Putting it into practice

The fastest way to feel these tradeoffs is to run the same flow on two different models and watch the difference. Install the CLI:

npm install -g browserbash-cli

With auto, the tool picks Ollama if you have a local model, then a Claude key, then OpenRouter, so the path you get depends on what is set up on your machine. To compare deliberately, run a short smoke flow on a small local model and a complex flow on a 70B-class or hosted model, and you will see exactly why one column in the table cannot make the decision alone. From there, the choosing a model tutorial and the rest of the learn hub walk through pinning specific models and tuning for your workload.

FAQ

What is the best model for AI browser testing?

There is no single best model. The best choice is the smallest, cheapest model that reliably completes the flow you are testing. For short smoke checks on stable pages, a small local model is best because it is free, fast, and private. For complex flows with conditionals, a 70B-class local model or a hosted frontier model is best because they hold long plans together. For the highest-stakes flows, a hosted frontier model is worth its per-token cost. Match the flow to the model rather than picking one winner.

Do I need an expensive GPU to run browser tests with a local model?

Not for simple flows. A small local model (8B or smaller) runs on a normal laptop or desktop and is well suited to short smoke checks. You only need a capable GPU or a lot of RAM for 70B-class models, which are the ones you reach for on complex multi-step flows. If your hardware is modest, you can run simple flows locally and route the complex ones to a free or hosted model instead, so you are never blocked by hardware alone.

How does the `auto` model setting decide what to use?

The auto default resolves in a fixed order: Ollama first if a local model is available (local, free, private), then ANTHROPIC_API_KEY if set (hosted frontier Claude), then OPENROUTER_API_KEY (OpenRouter's catalog, including free models). It picks the first one available on your machine. You can override auto by naming a specific model, but if you do nothing, this order is what runs, so it pays to know which option your environment will land on.

Can I run browser tests for free without any local hardware?

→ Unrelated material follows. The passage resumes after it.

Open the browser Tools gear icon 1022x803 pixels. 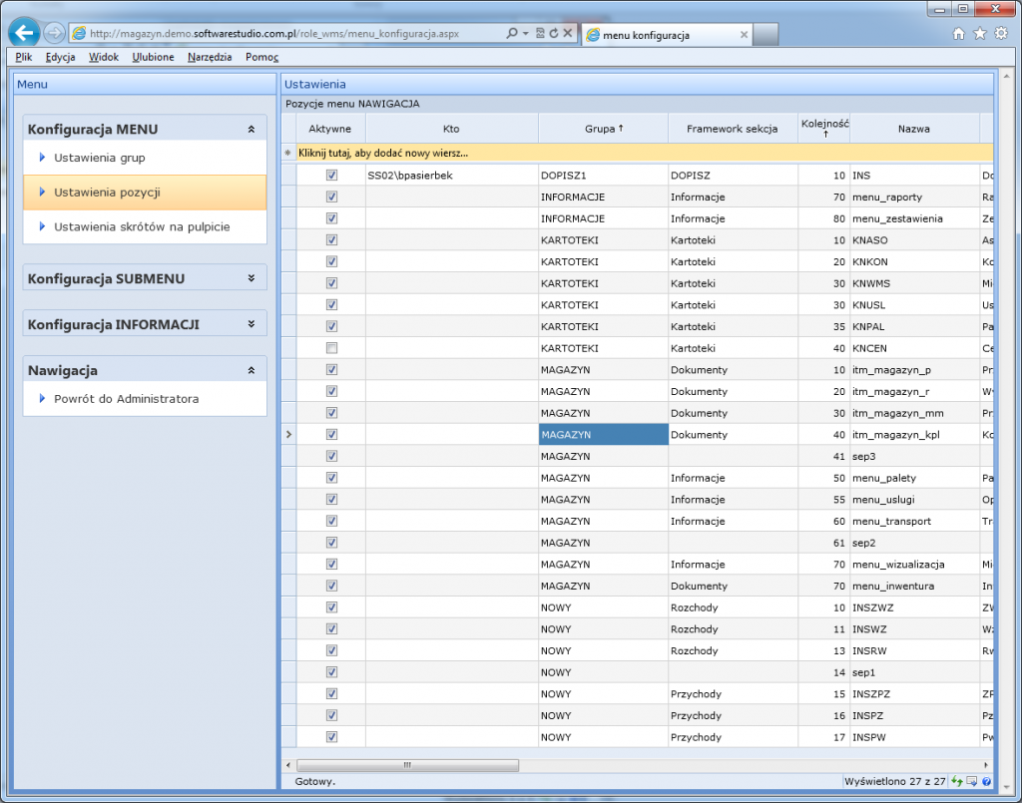pyautogui.click(x=1001, y=33)
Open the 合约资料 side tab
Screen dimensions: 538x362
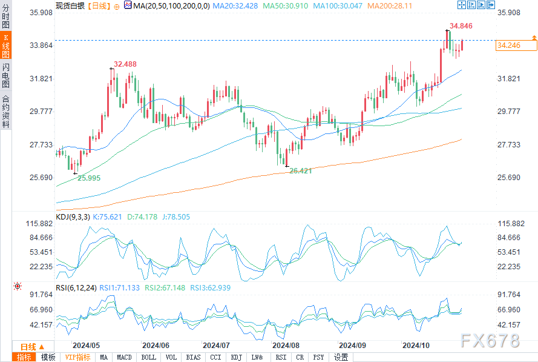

Yes. A free hosted model on OpenRouter, such as the 120B-class free option, costs nothing in money or hardware. The tradeoff is that free tiers are rate-limited and slower, so long or bulk runs take more wall-clock time. It is a good fit for CI when you cannot provision capable runners, as long as you budget for the throttling. See OpenRouter free models for browser testing for the details on staying within the free tier.